🤖 AI Summary
This work addresses the challenge of effectively integrating external collaborative signals with internal semantic representations in large language model (LLM)-based recommender systems, where existing approaches suffer from information imbalance during inference. To resolve the depth-dependent utilization and alignment sensitivity of collaborative embeddings in LLMs, the authors propose a dual-side semantic alignment strategy—aligning item textual content with user semantic profiles—together with a hierarchical attention guidance mechanism that suppresses collaborative interference in shallow layers while reinforcing collaborative evidence in deeper layers. The framework constructs codebook-based user profiles, aligns embeddings with textual semantics, and employs layered attention control to enable end-to-end recommendation. Experiments on MovieLens-1M and Amazon-Book demonstrate significant performance gains over state-of-the-art baselines, and ablation studies confirm the contribution of each proposed component.
📝 Abstract
Recent LLM-based recommenders enhance language models with collaborative embeddings from user-item interactions, but making such embeddings available does not ensure their proper use during inference.
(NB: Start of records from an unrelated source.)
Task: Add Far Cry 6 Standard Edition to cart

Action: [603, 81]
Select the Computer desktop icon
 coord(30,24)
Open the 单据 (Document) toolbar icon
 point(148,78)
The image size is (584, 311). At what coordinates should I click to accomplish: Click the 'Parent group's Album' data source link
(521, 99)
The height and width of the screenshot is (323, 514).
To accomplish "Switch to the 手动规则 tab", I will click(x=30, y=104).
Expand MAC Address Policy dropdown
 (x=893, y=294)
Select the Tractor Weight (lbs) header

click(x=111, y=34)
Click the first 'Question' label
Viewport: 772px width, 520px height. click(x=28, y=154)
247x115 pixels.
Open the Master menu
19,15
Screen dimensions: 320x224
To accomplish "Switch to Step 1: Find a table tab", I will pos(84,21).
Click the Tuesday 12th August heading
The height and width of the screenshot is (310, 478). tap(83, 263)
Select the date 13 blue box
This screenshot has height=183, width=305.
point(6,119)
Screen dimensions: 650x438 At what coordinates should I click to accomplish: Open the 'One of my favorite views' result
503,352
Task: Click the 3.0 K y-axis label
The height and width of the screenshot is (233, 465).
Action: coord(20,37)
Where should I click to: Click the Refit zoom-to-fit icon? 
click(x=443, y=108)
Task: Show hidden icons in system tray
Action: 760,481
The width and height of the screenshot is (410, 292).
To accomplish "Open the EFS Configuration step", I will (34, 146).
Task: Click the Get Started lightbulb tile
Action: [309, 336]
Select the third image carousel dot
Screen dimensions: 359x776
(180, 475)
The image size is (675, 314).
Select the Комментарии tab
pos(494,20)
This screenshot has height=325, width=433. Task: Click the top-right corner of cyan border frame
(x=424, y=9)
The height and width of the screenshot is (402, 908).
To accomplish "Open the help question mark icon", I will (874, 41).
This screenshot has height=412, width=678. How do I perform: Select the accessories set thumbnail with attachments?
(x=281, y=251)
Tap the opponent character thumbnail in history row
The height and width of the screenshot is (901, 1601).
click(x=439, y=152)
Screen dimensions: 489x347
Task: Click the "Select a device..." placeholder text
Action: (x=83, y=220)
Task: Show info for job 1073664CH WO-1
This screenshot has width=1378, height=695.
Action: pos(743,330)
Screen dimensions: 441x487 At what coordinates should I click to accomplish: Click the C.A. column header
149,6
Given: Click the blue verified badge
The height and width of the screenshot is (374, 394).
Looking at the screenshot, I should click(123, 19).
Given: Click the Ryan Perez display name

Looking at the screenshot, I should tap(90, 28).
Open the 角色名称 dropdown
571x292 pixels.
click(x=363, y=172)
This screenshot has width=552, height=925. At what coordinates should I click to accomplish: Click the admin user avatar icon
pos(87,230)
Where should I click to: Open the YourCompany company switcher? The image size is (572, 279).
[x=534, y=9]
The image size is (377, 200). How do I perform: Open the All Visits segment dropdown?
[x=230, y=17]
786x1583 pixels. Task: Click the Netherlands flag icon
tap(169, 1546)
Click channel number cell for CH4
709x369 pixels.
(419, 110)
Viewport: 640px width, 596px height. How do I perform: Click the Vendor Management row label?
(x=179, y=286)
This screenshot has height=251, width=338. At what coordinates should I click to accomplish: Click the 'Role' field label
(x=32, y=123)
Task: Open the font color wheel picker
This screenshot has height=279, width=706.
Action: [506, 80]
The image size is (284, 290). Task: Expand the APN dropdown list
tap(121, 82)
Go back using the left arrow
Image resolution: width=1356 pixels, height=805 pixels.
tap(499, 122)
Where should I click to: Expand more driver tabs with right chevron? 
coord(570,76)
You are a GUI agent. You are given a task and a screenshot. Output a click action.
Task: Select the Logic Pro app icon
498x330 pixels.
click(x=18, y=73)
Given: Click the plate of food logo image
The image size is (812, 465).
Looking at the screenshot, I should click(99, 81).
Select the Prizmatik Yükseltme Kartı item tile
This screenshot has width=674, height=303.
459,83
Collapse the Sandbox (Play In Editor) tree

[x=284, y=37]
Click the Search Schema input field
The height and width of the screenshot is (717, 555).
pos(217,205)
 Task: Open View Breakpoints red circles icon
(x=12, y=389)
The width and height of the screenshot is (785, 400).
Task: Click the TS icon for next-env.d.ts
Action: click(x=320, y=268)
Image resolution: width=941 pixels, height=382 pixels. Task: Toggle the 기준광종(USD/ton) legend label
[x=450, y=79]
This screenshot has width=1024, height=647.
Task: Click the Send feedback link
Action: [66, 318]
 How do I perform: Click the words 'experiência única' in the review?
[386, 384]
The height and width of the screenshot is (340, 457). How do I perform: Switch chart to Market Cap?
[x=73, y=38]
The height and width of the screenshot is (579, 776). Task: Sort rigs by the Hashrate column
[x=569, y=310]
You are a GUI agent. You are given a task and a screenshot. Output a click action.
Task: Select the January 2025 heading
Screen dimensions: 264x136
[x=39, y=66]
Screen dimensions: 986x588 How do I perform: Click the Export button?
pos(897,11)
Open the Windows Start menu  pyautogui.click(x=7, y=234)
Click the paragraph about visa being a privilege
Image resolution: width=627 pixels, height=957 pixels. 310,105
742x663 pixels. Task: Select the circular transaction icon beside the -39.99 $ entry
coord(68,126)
Through a diagnostic attention analysis, we find that the utilization of collaborative embeddings is depth-dependent and alignment-sensitive, suggesting that LLMs need to balance their internal semantic knowledge with external collaborative knowledge. To address this issue, we propose SAILRec, an LLM-based recommender that improves this balance through dual-side semantic alignment and hierarchical attention steering. The former aligns item-side embeddings with item-text semantics and user-side embeddings with codebook-based semantic profiles, while the latter suppresses premature shallow-layer collaborative interference and strengthens collaborative evidence in deeper decision layers. Experiments on MovieLens-1M and Amazon-Book show that SAILRec consistently outperforms representative baselines, with ablation and masking analyses validating its key designs.